Mr. Eric P. Sills, Standard Motor Products’ Chief Executive Officer and President stated, “Our overall business experienced declines in sales and margins in the first quarter, compared to the first quarter of 2017, with different dynamics affecting each division. The shortfall is largely due to events that are either timing-related or temporary, as described below.
“Engine Management sales decreased by 5.6% in the first quarter, compared to the first quarter of 2017. Excluding our wire and cable business, which is in general decline due to the product life cycle, the Engine Management business was down 2.7%. As previously reported, a few of our large customers placed heavy pipeline orders during the early months of 2017, as they looked to expand their offering in both depth and breadth. This was not repeated in 2018 and that accounts for the entire shortfall.
“Overall, our major customers reported a sales increase in Engine Management in the low single digits during the first quarter, in line with our long-term forecasts. As we have said, our customers’ sales are a better indicator of our results than their purchases, which can vary significantly quarter to quarter based on ordering patterns.
“Our Engine Management gross margins continue to be impacted by temporary costs associated with the multiple plant moves. On a positive note, in March of this year we were able to fully exit both the Orlando and Nogales facilities, and going forward we will have eliminated these duplicate plant expenses. The receiving locations are doing well and showing continuous improvement, but are still working towards returning to historic run-rate efficiencies, which we expect to achieve by year-end.
“Our Temperature Control sales were down 14% compared with the first quarter of 2017. The Temperature Control business in the first quarter is comprised almost entirely of pre-season build orders, which reflect the previous year’s selling season and resulting customer inventory levels. 2016 was a very warm summer, and our customers ended that year with below average inventories. Their first quarter 2017 orders were therefore very strong – up 24% from the first quarter of 2016, which makes the comparisons this year quite difficult.

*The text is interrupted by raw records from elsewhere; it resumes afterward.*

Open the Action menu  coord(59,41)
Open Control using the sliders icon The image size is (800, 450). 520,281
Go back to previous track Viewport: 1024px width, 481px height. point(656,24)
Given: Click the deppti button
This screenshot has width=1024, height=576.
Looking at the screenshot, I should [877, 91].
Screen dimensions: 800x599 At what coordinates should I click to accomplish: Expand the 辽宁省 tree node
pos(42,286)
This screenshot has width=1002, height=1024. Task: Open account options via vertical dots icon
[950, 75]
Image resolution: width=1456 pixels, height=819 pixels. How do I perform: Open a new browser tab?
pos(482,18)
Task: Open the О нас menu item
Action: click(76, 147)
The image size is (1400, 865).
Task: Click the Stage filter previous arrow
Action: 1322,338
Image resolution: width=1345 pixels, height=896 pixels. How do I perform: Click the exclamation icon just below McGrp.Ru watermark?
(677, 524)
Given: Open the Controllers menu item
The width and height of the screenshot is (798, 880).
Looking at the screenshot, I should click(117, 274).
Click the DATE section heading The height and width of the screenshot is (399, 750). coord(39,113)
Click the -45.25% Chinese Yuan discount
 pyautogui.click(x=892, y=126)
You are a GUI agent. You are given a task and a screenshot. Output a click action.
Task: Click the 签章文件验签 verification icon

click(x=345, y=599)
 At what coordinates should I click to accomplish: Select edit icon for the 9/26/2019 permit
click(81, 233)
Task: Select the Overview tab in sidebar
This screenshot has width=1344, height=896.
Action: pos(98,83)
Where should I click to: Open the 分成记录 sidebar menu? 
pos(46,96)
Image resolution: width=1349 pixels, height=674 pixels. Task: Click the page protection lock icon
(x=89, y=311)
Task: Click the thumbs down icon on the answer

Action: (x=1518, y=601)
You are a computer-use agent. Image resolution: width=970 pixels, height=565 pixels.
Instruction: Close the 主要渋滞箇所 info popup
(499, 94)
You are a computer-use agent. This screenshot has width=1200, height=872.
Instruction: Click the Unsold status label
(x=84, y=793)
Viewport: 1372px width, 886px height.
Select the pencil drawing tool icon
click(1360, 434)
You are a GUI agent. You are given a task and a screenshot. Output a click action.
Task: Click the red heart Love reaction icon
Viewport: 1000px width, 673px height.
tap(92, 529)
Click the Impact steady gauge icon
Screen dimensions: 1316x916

Again, these sales are merely positioning our customers for the summer – ultimately, our year is determined by how hot it gets in-season, and time will tell for 2018.
“Temperature Control gross margin reductions were entirely due to our decreasing of production in response to the cooler 2017 season and the resulting under-absorption of overhead in our factories. Now that the closure of Grapevine is complete and our two Chinese joint ventures are performing well, we expect a return to our more recent healthy margin performance.
“In conclusion, while we are not satisfied with our first quarter results, we believe that the causes are relatively short-term in nature, and that as we continue to implement the initiatives we have begun, we anticipate gradual improvement throughout the balance of the year.”
The Board of Directors has approved payment of a quarterly dividend of 21 cents per share on the common stock outstanding. The dividend will be paid on June 1, 2018 to stockholders of record on May 15, 2018.
View Consolidated Financial Statements
Standard Motor Products, Inc. will hold a conference call at 11:00 AM, Eastern Time, on Thursday, May 3, 2018. The dial-in number is 877-876-9173 (domestic) or 785-424-1670 (international). The playback number is 800-839-8798 (domestic) or 402-220-6078 (international). The conference ID # is STANDARD.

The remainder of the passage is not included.